FastDFS 系统有三个角色:跟踪服务器(Tracker Server)、存储服务器(Storage Server)和客户端(Client)。

  Tracker Server:跟踪服务器,主要做调度工作,起到均衡的作用;负责管理所有的 storage server和 group,每个 storage 在启动后会连接 Tracker,告知自己所属 group 等信息,并保持周期性心跳。

  Storage Server:存储服务器,主要提供容量和备份服务;以 group 为单位,每个 group 内可以有多台 storage server,数据互为备份。

  Client:客户端,上传下载数据的服务器,也就是我们自己的项目所部署在的服务器。

  

  2、fastDFS 存储策略

  为了支持大容量,存储节点(服务器)采用了分卷(或分组)的组织方式。存储系统由一个或多个卷组成,卷与卷之间的文件是相互独立的,所有卷的文件容量累加就是整个存储系统中的文件容量。一个卷可以由一台或多台存储服务器组成,一个卷下的存储服务器中的文件都是相同的,卷中的多台存储服务器起到了冗余备份和负载均衡的作用。
  在卷中增加服务器时,同步已有的文件由系统自动完成,同步完成后,系统自动将新增服务器切换到线上提供服务。当存储空间不足或即将耗尽时,可以动态添加卷。只需要增加一台或多台服务器,并将它们配置为一个新的卷,这样就扩大了存储系统的容量。

  3、fastDFS 上传过程

  FastDFS向使用者提供基本文件访问接口,比如upload、download、append、delete等,以客户端库的方式提供给用户使用。
  Storage Server会定期的向Tracker Server发送自己的存储信息。当Tracker Server Cluster中的Tracker Server不止一个时,各个Tracker之间的关系是对等的,所以客户端上传时可以选择任意一个Tracker。
当Tracker收到客户端上传文件的请求时,会为该文件分配一个可以存储文件的group,当选定了group后就要决定给客户端分配group中的哪一个storage server。当分配好storage server后,客户端向storage发送写文件请求,storage将会为文件分配一个数据存储目录。然后为文件分配一个fileid,最后根据以上的信息生成文件名存储文件。

  

   4、fastDFS 文件下载

  客户端uploadfile成功后,会拿到一个storage生成的文件名,接下来客户端根据这个文件名即可访问到该文件。

  

   跟upload file一样,在downloadfile时客户端可以选择任意tracker server。

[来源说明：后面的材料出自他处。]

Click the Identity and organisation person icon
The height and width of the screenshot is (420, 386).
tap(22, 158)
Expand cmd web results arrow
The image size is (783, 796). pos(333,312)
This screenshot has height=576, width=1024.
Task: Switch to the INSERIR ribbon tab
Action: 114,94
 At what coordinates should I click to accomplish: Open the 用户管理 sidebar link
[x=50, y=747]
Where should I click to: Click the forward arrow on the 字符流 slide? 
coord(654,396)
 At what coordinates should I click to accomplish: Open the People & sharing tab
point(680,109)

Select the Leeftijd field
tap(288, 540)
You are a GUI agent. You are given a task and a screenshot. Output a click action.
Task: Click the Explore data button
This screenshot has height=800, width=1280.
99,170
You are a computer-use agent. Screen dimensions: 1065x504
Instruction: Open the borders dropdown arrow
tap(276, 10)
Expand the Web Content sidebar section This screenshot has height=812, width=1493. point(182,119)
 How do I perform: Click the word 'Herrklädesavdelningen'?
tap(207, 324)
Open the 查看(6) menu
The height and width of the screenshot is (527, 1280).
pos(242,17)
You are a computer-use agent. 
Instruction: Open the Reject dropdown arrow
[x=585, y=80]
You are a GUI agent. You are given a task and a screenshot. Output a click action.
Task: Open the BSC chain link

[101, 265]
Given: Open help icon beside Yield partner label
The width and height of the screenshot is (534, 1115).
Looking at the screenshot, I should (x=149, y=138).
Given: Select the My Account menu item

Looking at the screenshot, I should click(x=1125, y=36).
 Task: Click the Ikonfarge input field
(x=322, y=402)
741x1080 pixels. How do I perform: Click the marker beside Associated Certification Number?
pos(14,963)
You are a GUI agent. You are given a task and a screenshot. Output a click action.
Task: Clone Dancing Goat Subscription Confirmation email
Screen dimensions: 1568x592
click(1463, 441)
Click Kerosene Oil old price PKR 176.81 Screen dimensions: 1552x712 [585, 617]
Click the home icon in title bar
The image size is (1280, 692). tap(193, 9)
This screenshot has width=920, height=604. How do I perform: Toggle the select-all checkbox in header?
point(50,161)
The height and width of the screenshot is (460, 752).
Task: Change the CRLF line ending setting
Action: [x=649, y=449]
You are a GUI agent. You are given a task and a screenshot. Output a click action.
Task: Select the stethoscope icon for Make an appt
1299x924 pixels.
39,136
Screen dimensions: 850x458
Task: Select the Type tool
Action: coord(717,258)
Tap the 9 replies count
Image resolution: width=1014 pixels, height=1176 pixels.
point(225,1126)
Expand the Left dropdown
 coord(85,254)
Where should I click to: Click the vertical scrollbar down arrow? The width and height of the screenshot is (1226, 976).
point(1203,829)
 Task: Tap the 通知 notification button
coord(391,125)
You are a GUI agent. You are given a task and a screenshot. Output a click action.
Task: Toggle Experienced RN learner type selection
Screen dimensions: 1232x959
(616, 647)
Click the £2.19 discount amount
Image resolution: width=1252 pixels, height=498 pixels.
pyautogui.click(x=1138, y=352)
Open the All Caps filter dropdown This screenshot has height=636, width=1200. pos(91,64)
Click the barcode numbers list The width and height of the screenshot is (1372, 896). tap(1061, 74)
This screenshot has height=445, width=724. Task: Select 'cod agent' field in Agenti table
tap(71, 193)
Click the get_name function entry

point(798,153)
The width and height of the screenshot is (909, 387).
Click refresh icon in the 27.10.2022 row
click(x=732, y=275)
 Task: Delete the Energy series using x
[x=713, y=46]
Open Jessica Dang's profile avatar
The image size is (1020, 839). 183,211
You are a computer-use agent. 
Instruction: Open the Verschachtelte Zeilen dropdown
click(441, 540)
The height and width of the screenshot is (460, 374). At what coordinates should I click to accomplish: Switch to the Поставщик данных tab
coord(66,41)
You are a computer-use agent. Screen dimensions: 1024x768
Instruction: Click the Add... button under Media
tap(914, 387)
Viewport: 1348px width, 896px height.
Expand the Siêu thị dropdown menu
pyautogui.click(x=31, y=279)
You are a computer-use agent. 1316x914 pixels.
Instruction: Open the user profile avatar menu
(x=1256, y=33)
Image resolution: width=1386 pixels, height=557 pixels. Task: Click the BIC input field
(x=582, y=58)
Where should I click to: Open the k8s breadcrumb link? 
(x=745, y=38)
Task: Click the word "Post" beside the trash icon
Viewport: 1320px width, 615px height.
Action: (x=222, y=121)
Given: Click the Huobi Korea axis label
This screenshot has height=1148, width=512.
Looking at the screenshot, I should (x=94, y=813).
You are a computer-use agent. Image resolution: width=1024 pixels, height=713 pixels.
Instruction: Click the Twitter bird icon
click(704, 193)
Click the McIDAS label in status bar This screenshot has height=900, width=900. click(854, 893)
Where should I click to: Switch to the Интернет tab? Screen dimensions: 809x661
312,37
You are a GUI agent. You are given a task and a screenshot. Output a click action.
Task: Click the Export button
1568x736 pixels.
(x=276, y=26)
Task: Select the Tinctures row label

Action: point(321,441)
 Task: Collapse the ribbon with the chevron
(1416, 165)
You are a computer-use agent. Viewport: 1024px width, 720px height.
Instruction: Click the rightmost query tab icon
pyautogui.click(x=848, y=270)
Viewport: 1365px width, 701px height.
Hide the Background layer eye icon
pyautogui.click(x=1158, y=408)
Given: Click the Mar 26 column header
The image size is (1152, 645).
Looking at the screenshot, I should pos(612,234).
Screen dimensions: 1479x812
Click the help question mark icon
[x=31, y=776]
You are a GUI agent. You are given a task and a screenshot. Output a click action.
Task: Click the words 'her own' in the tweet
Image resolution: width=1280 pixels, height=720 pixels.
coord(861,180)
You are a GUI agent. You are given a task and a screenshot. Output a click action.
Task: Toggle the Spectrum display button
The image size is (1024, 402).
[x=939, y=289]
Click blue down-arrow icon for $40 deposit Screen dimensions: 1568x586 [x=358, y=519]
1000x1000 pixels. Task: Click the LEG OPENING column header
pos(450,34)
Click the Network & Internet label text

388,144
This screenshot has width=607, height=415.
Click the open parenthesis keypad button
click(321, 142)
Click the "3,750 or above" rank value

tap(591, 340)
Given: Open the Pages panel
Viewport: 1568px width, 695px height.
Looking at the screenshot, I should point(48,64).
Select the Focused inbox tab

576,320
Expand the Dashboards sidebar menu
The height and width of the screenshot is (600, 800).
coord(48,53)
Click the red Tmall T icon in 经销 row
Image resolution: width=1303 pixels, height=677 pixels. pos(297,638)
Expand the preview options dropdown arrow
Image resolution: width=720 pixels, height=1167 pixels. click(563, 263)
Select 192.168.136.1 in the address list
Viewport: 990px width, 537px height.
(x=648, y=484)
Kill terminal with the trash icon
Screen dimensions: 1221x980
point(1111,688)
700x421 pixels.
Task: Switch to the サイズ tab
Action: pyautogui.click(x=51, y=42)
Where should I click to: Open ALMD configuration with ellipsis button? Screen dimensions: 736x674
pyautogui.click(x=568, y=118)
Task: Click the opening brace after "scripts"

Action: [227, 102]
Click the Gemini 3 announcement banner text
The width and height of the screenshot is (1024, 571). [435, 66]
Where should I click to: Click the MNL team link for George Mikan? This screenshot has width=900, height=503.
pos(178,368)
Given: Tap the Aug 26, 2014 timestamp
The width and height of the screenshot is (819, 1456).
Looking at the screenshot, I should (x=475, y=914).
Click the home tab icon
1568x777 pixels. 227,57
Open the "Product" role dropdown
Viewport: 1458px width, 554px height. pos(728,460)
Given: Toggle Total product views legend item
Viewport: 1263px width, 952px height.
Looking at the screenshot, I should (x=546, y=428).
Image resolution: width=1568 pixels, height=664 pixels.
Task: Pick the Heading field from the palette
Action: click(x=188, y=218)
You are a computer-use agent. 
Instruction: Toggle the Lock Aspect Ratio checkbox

tracker发送download请求给某个tracker,必须带上文件名信息,tracke从文件名中解析出文件的group、大小、创建时间等信息,然后为该请求选择一个storage用来服务读请求。

三、安装 fastDFS 环境

  1、下载安装 libfastcommon,并解压

wget https://github.com/happyfish100/libfastcommon/archive/V1.0.7.tar.gz

  

     进入到 libfastcommon-1.0.7 中

  

     编译、安装

  

  

     创建软连接

ln -s /usr/lib64/libfastcommon.so /usr/local/lib/libfastcommon.so
ln -s /usr/lib64/libfastcommon.so /usr/lib/libfastcommon.so
ln -s /usr/lib64/libfdfsclient.so /usr/local/lib/libfdfsclient.so
ln -s /usr/lib64/libfdfsclient.so /usr/lib/libfdfsclient.so

  

  2、安装 fastDFS

wget https://github.com/happyfish100/fastdfs/archive/V5.05.tar.gz

     解压

 tar -zxvf V5.05.tar.gz 
 cd cd fastdfs-5.05/

     编译安装

./make.sh
./make.sh install 

     进入 /usr/bin,全是脚本文件 

  

     进入 /etc/fdfs/,配置文件

  

     进入 /etc/init.d,服务脚本文件

  

     fastDFS 服务脚本设置的 bin 目录是 /usr/local/bin,但实际命令安装在 /usr/bin/ 下。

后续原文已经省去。